DaaS / Products / Document-Aware App with Unified Search

Document-Aware App with Unified Search

A developer builds an application using Supabase as the primary CRUD datastore for both structured records and metadata extracted from uploaded documents (via Bailian OCR/document understanding), then syncs all records — native structured data and OCR-extracted content — into Elasticsearch for unified full-text search across the entire dataset.

Products involved

Scenario

Use this workflow when building a document-heavy application where Supabase manages transactional CRUD operations and file metadata, while Bailian extracts structured text from uploaded PDFs or images. The extracted content and native records are synchronized into Elasticsearch to deliver a single, low-latency full-text search interface across both structured and unstructured data.

Integration steps

Initialize Supabase Schema: Create documents (id, file_url, ocr_status) and records tables. Enable RLS for secure CRUD operations.
Trigger Bailian Extraction: On file upload, call POST https://dashscope.aliyuncs.com/api/v1/services/document/document-async/parse with {"model": "doc-parser-v2", "input": {"file_url": "<supabase_storage_url>"}}.
Store Extracted Content: Poll GET /api/v1/tasks/{task_id} until status: "SUCCEEDED". Update Supabase via PATCH /rest/v1/documents/{id} with {"ocr_text": "<extracted>", "ocr_status": "ready"}.
Configure Elasticsearch Index: Create a unified index: PUT /unified-search with {"mappings": {"properties": {"source": {"type": "keyword"}, "content": {"type": "text", "analyzer": "standard"}}}}.
Sync Supabase Records: Listen for changes via Supabase Realtime.

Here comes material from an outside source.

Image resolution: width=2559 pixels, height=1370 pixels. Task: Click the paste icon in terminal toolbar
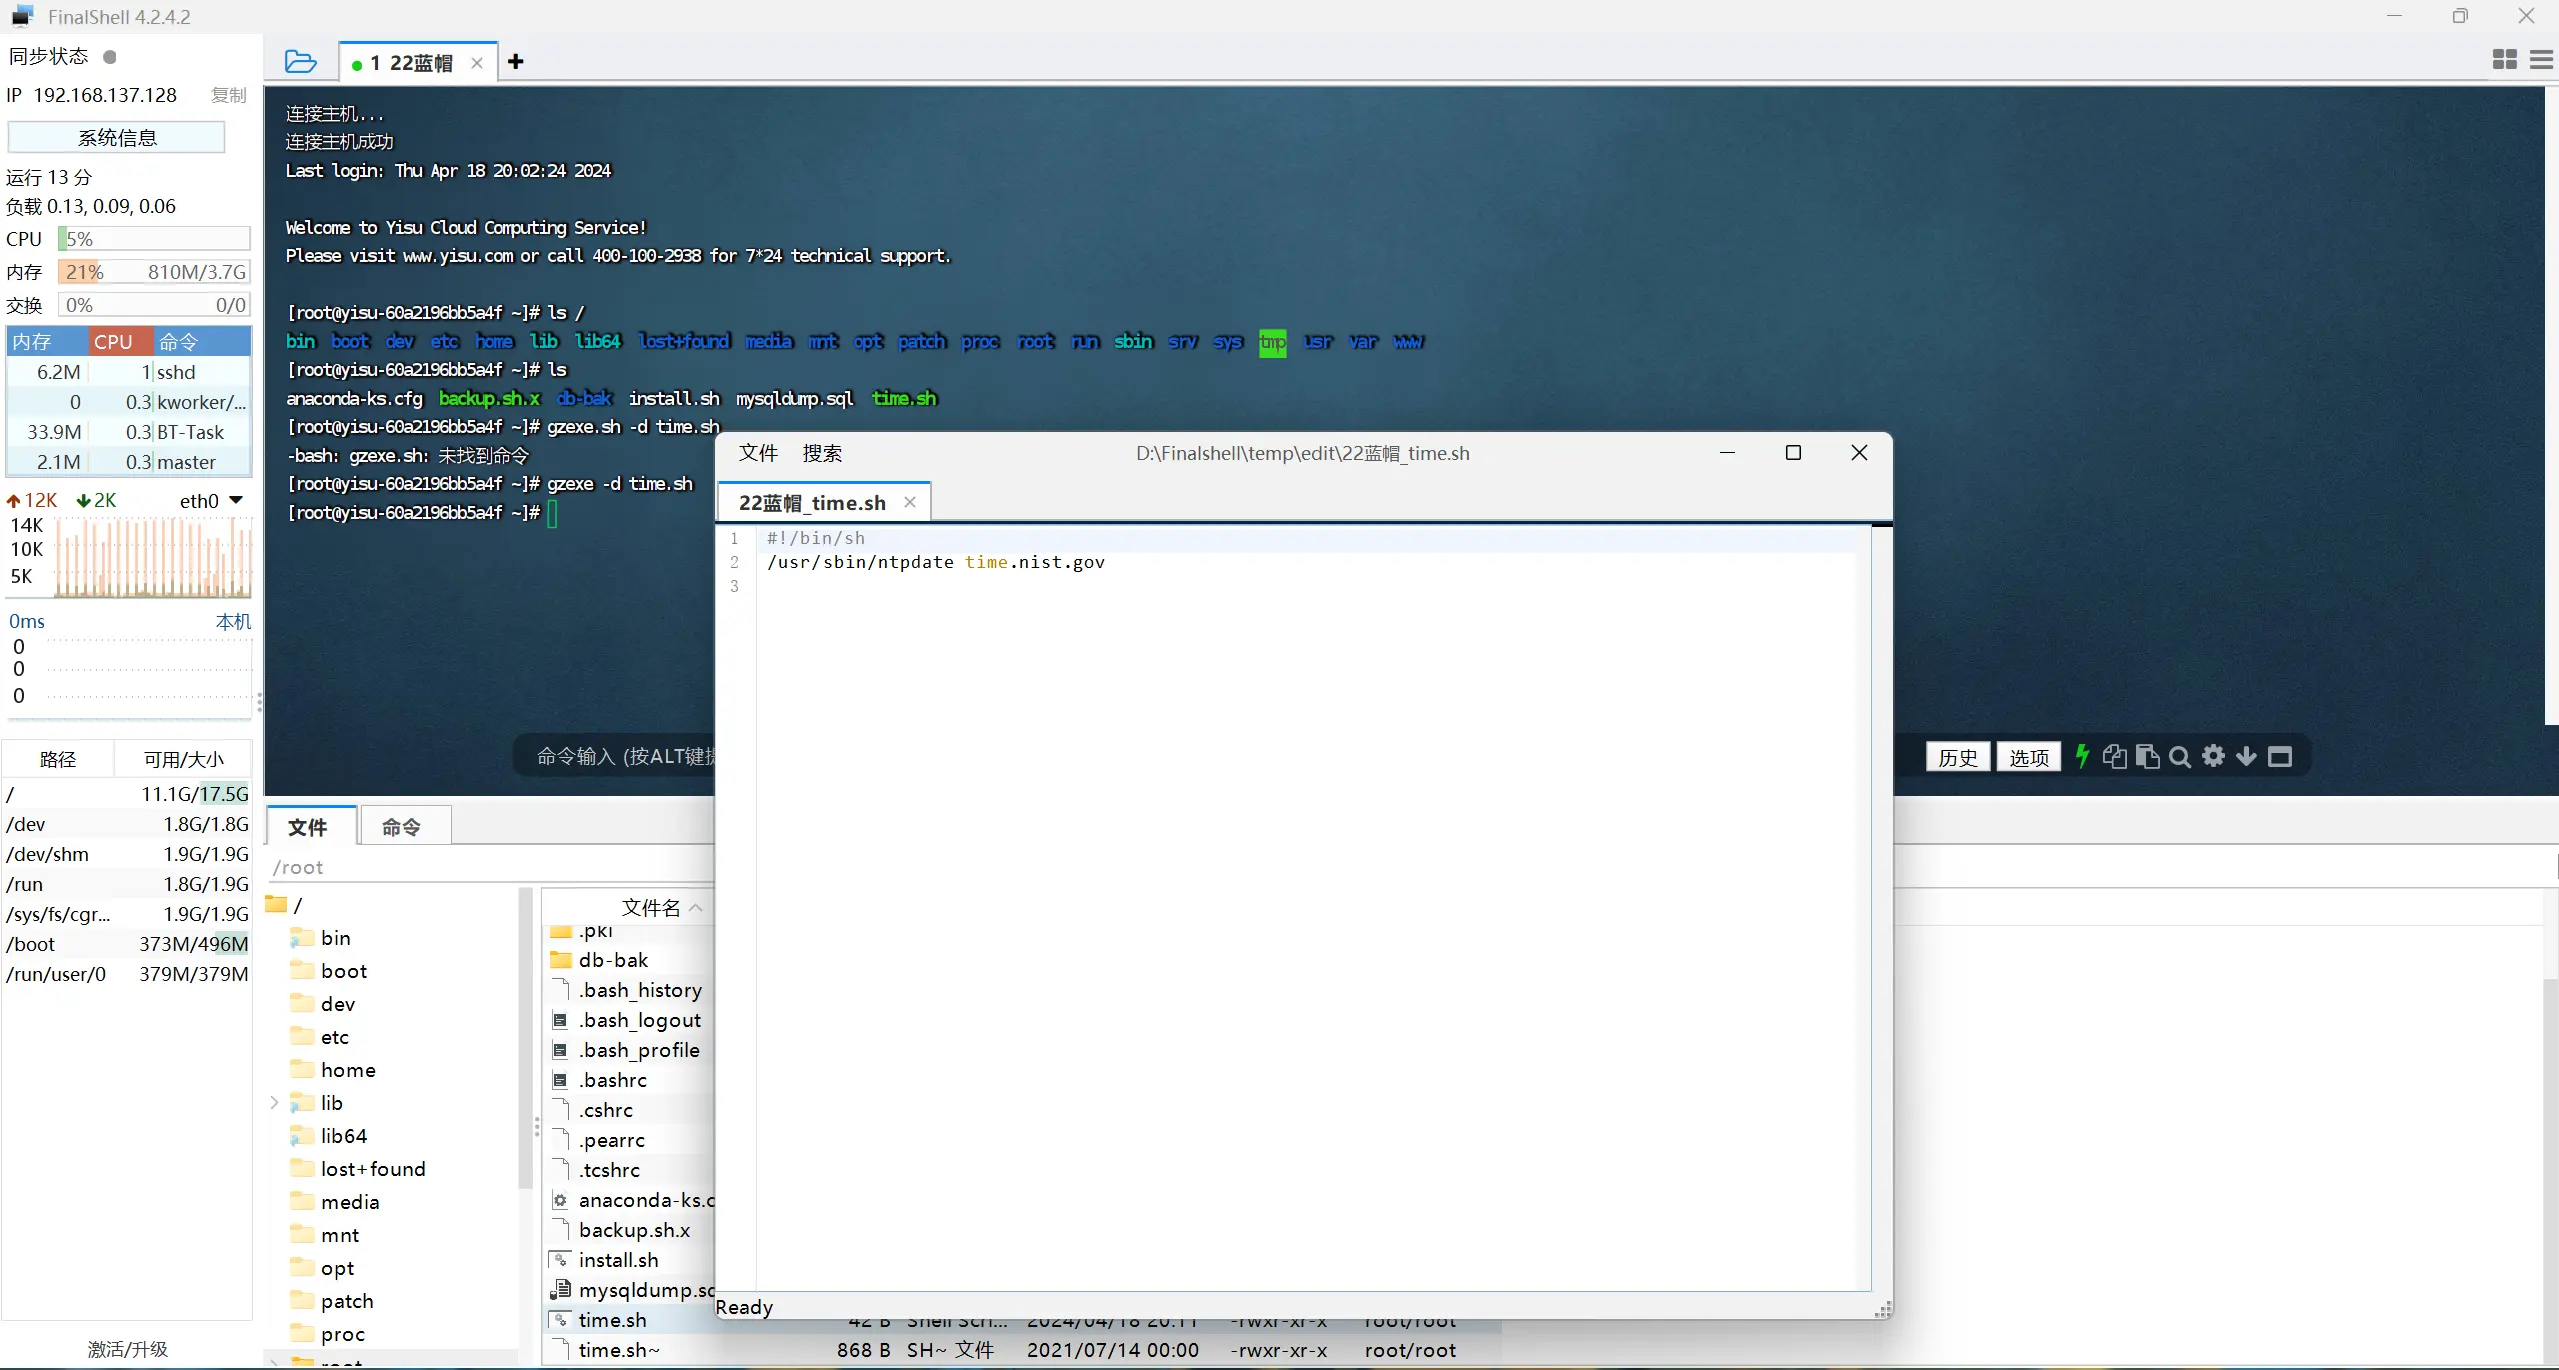coord(2146,756)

Format and push to ES using POST /_bulk: {"index":{"_index":"unified-search","_id":"<id>"}}\n{"source":"supabase","content":"<record_data>"}.
Sync OCR Results: When ocr_status="ready", batch-extract and push to ES: {"index":{"_index":"unified-search","_id":"<doc_id>_ocr"}}\n{"source":"bailian","content":"<ocr_text>"}.
Execute Unified Query: Search across both: GET /unified-search/_search with {"query":{"multi_match":{"query":"<input>","fields":["content"]}}}.

Architecture

Supabase serves as the primary transactional datastore and object storage. Bailian acts as an asynchronous processing layer, consuming storage URLs and returning parsed text/tables. A lightweight sync worker bridges both to Elasticsearch, which functions as a read-optimized, denormalized search cache. Data flows unidirectionally (Supabase/Bailian → ES), ensuring ACID compliance at the source while ES handles high-throughput query routing and relevance scoring.

Prerequisites

Supabase project with Storage enabled and service role key
Bailian (DashScope) API key with document parsing permissions
Elasticsearch v8.x+ cluster with _bulk API access and network routing
Sync runtime (Supabase Edge Functions or Node.js worker)
IAM roles configured for cross-service access (Storage → Bailian, Worker → ES)

Common pitfalls

Mapping Conflicts: Supabase JSONB arrays often break ES object mappings. Use dynamic: "strict" or an ES flatten ingest processor to normalize payloads.
Sync Race Conditions: Indexing before Bailian finishes causes partial search results. Gate ES writes behind an ocr_status = "ready" flag.
Bulk API Throttling: Sending individual payloads exhausts ES thread pools. Batch requests to 5–10MB and implement exponential backoff on 429 errors.
Expired Storage URLs: Supabase signed URLs time out. Pass permanent storage.object paths to Bailian and cache resolved URLs in ES metadata.

Typical questions

search across structured data and PDFs
Supabase app with document OCR and full-text search
extract documents store in Supabase search in ES
Supabase数据加文档OCR统一搜索
上传PDF提取内容存入Supabase并同步ES搜索
unified search for app data and scanned documents
Bailian OCR Supabase Elasticsearch pipeline
document management app with Supabase and ES

FAQ

Q: How do I implement unified full-text search across structured data and uploaded documents using Supabase and Elasticsearch? A: You can achieve unified full-text search across structured records and uploaded documents by syncing your Supabase datastore directly into Elasticsearch. The architecture uses Bailian OCR to extract content from files like PDFs, which is then stored alongside native data and automatically indexed by a dedicated pipeline for comprehensive searching.